Vers une mutualisation des compétences
Dans sa pratique, Marie-Pascale Fantuzzi constate qu’on demande souvent à des agents qui ne sont pas spécialistes en la matière de passer des marchés publics. Et cela augmente le risque d’erreur. Pour l’experte, professionnaliser la fonction d’acheteur public pourrait en partie résoudre cette problématique : « C’est un sujet qui est actuellement au cœur des préoccupations de l’Europe et des réflexions commencent à descendre au niveau fédéral. »

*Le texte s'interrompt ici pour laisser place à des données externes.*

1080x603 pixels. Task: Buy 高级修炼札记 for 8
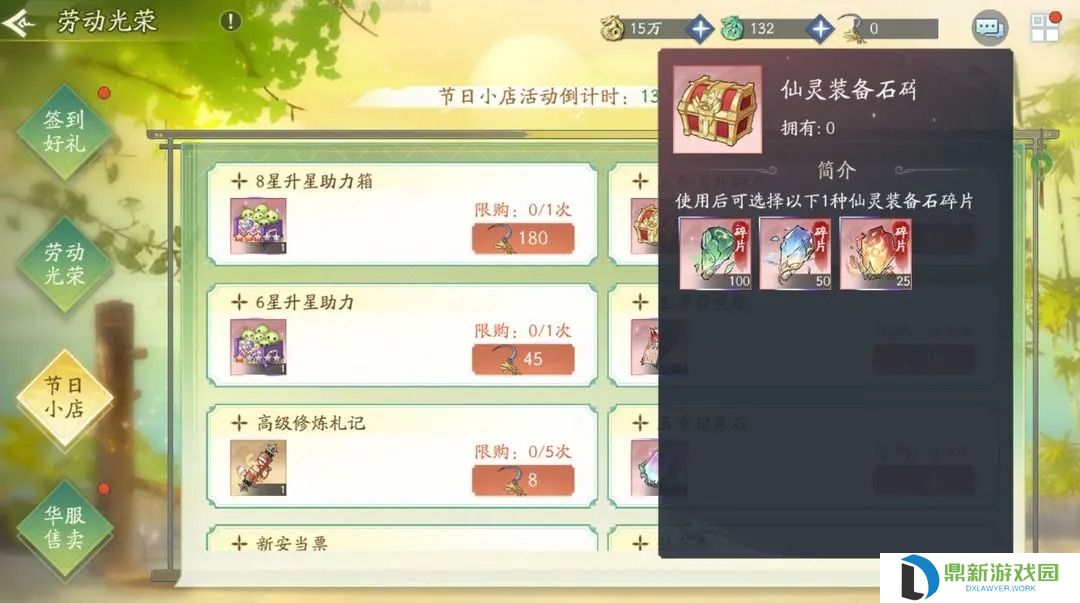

En plus de la formation, d’autres pistes de solutions sont à explorer. Les agents d’une commune peuvent soumettre tout marché public dont ils ont la charge à l’avis d’un spécialiste qui travaille en interne ou dans un autre pouvoir local, mais ils peuvent aussi demander conseil auprès des agents de la Direction des marchés publics locaux de BPL. La commune peut aussi décider de confier ses commandes à une centrale d’achats interne ou externe. Une autre possibilité consiste pour plusieurs communes à passer un marché conjoint. Les communes partagent ainsi leurs ressources, leur expertise et leurs compétences.
Un Groupe de Travail et d’Information pour vous aider
Le partage des connaissances et de bonnes pratiques est aussi le but poursuivi par le Groupe de Travail et d’Information en marchés publics (GTI MP). Depuis 2009, à l’initiative d’Ixelles, en collaboration avec la commune d’Evere et avec le soutien de la Région bruxelloise via BPL, le GTI MP rassemble les personnes en charge de la gestion des marchés publics de l’ensemble des communes, des CPAS et des zones de police bruxellois. « Nous nous adressons à tous les travailleurs du secteur qui sont confrontés à des questions dans le cadre de l’exercice de leur fonction », explique Martine Draps, Coordinatrice du GTI.
« Quatre fois par an, nous organisons des réunions plénières durant lesquelles des spécialistes interviennent à propos de thématiques en lien avec notre métier. Lors de la dernière séance, par exemple, nous avons abordé la problématique liée aux marchés de services juridiques. » Ces exposés sont toujours suivis d’une séance de questions-réponses et, pour Martine Draps, c’est à cette occasion que l’on sent un réel besoin d’information de la part des participants. « Ceux-ci apprécient de pouvoir échanger à propos des difficultés qu’ils rencontrent mais aussi de partager les bonnes pratiques. » Dans ce cadre, les communes, CPAS et zones de police peuvent notamment demander au GTI MP des exemples de cahiers des charges, afin de ne pas partir de zéro et de gagner du temps. « Nous nous positionnons comme un grand réseau d’experts en marchés publics qui s’entraident pour les mener à bien », avance la coordinatrice, qui constate par ailleurs que les demandes augmentent continuellement. À noter également qu’un colloque portant sur un thème d’actualité se tient chaque année vers le mois d’octobre. Isabelle Paiva confirme que l’aide apportée par le GTI MP est très précieuse : « Aujourd’hui, nous ne pourrions plus nous en passer », conclut-elle.
Du nouveau !
Suite à l’ordonnance conjointe à la Région de Bruxelles-Capitale et à la Commission communautaire commune sur la transparence des rémunérations et avantages des mandataires publics bruxellois du 14 décembre 2017 (art. 7, § 1er, al. 2), un rapport comprenant un inventaire de tous les marchés publics conclus par la commune, précisant pour chaque marché les bénéficiaires et les montants engagés, devra être publié annuellement sur le site internet communal, dans les six mois de la fin de chaque année civile.